* YOUR OBJECTIVE
Swap "icon" for "button" in the entries starting at the line containing "Click help icon beside 一定重复 tab" and ending at the line containing "The height and width of the screenshot is (404, 1568).", and give those lines back with nothing else changed.

* ROWS
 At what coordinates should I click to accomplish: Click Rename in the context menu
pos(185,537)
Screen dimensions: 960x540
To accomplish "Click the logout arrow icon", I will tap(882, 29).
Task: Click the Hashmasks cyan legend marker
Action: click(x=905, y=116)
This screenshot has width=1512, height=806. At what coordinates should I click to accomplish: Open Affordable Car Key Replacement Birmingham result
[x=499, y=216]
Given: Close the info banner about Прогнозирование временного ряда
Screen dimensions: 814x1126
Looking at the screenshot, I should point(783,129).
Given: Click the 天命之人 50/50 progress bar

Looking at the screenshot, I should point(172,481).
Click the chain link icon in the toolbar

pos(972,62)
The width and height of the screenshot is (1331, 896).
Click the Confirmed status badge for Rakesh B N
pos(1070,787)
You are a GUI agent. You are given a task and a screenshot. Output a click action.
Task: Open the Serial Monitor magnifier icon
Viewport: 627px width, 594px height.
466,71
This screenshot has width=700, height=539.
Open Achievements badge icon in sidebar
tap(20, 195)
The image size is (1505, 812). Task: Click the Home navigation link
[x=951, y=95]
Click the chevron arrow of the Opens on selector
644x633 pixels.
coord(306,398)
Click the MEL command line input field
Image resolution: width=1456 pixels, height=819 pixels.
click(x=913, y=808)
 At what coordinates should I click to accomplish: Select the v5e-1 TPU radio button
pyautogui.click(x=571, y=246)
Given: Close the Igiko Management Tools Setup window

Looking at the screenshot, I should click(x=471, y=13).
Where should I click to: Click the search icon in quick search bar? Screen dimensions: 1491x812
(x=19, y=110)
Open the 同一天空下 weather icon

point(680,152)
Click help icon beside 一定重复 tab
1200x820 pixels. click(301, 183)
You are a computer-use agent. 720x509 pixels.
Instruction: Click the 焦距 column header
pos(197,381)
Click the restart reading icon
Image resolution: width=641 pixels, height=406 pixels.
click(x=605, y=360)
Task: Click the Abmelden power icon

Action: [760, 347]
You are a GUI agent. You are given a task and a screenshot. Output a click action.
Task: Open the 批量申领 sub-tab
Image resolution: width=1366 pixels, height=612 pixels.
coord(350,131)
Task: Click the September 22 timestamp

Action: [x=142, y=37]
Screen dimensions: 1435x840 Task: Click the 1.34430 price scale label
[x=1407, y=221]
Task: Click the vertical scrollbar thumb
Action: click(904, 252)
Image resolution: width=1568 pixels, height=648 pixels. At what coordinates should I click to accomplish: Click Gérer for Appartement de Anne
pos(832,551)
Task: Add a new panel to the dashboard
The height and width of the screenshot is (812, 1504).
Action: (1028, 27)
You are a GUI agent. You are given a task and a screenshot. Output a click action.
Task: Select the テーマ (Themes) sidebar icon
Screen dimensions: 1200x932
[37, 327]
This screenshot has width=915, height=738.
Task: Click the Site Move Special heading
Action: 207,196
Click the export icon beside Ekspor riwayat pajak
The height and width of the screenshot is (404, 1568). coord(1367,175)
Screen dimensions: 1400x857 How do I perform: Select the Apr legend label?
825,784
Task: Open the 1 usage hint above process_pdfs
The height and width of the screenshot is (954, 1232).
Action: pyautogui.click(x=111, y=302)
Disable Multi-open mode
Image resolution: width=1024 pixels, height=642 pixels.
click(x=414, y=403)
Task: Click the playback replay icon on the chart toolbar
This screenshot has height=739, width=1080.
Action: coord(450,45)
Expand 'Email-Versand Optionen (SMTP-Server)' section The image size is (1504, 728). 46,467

* FULL SOLUTION
Click help button beside 一定重复 tab
1200x820 pixels. click(301, 183)
You are a computer-use agent. 720x509 pixels.
Instruction: Click the 焦距 column header
pos(197,381)
Click the restart reading button
Image resolution: width=641 pixels, height=406 pixels.
click(x=605, y=360)
Task: Click the Abmelden power button

Action: [760, 347]
You are a GUI agent. You are given a task and a screenshot. Output a click action.
Task: Open the 批量申领 sub-tab
Image resolution: width=1366 pixels, height=612 pixels.
coord(350,131)
Task: Click the September 22 timestamp

Action: [x=142, y=37]
Screen dimensions: 1435x840 Task: Click the 1.34430 price scale label
[x=1407, y=221]
Task: Click the vertical scrollbar thumb
Action: click(904, 252)
Image resolution: width=1568 pixels, height=648 pixels. At what coordinates should I click to accomplish: Click Gérer for Appartement de Anne
pos(832,551)
Task: Add a new panel to the dashboard
The height and width of the screenshot is (812, 1504).
Action: (1028, 27)
You are a GUI agent. You are given a task and a screenshot. Output a click action.
Task: Select the テーマ (Themes) sidebar button
Screen dimensions: 1200x932
[37, 327]
This screenshot has width=915, height=738.
Task: Click the Site Move Special heading
Action: 207,196
Click the export button beside Ekspor riwayat pajak
The height and width of the screenshot is (404, 1568). coord(1367,175)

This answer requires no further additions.